第84話 思わず収穫しちゃいそうだ
サイクロプスを倒した後、奏達は慎重に先へと進んでいた。
富士の樹海のモンスターに囲まれたら、今まで大きなダメージを負ってこなかった自分ですら、無傷でいられるとは奏は思っていない。
それゆえ、奏は祖父に狩りに連れ出された時の感覚を呼び覚まして、周囲を警戒していた。
普段の奏は、楽な姿勢で構え、バアルの索敵範囲にモンスターが現れると、戦闘態勢に入っていた。
しかし、今の奏はバアルがモンスターの探知を知らせる前から警戒している。
そんな奏の動きの違いがわかる楓も、いつも以上に周囲を注意深く観察しながら歩いている。
「「「「「ヒギュアァァァァッ!」」」」」
「うっ・・・」
「うぅ、なんですか?」
『嫌な音する~』
「キュル・・・」
遠くからではあるが、多数の甲高い声の主が絶叫しているのが奏達の耳に入った。
ある程度の距離があり、鼓膜が破れるようなボリュームの音ではなかったのだが、奏達は皆顔を顰めていた。
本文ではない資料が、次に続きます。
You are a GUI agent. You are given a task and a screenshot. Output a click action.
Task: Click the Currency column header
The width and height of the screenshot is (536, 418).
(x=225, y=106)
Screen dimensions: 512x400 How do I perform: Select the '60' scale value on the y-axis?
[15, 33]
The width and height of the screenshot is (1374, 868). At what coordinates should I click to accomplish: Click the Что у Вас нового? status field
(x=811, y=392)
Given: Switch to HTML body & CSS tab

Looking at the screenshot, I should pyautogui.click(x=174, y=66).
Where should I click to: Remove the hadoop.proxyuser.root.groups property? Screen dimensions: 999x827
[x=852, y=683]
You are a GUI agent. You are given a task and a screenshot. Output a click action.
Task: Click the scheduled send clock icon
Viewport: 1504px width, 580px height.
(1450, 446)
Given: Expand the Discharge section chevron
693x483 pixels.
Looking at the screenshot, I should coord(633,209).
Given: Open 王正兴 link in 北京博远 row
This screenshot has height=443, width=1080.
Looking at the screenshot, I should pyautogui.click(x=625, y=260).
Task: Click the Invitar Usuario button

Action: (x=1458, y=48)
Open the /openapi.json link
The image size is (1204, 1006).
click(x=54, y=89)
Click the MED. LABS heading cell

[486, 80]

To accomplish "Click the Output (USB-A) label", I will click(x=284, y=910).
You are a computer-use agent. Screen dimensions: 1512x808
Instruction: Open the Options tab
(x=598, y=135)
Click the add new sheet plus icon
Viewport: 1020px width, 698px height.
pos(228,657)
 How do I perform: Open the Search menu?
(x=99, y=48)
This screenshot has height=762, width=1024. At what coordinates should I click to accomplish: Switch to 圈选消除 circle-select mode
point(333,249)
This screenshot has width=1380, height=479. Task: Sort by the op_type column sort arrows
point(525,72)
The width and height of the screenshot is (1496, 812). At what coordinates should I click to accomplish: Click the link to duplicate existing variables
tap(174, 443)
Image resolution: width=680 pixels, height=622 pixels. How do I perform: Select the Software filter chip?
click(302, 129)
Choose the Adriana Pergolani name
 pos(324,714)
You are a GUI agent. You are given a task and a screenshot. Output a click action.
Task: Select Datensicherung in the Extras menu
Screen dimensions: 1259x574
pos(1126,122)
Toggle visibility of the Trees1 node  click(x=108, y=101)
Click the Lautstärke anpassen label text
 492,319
『おいおい、冗談だろ? ここから遠くない場所に、マンドラゴンが群れてるってか?』
「マンドラゴン? マンドラゴラが進化した奴? それともドラゴン?」
『飛べないドラゴンだ。鳴き声がマンドラゴラに似てるから、マンドラゴンって呼ばれてんだ。鳴き声を聞いても死にはしねえが、声を聞いた奴のレベルが低いと石化するぜ』
「今、俺達モロに聞いちゃったが、大丈夫なのか?」
『こん中で一番弱いサクラが無事なら、平気だろ。多分、Lv60が石化する限度なんだろうぜ。鳴き声だけで比べれば、マンドラゴラよりは効果が弱い』
「キュル」
『バアル姉ちゃん、サクラはへっちゃらだってさ』
『なら、問題ねえな。ただ、群れてるのがうざい。奴ら、叫ぶ以外にも攻撃手段があるから、囲まれるのは好ましくねえ』
奏達ならば、石化する心配がないと判断しつつ、取り囲まれたら袋叩きにされる可能性があるので、バアルは怠そうな声を出した。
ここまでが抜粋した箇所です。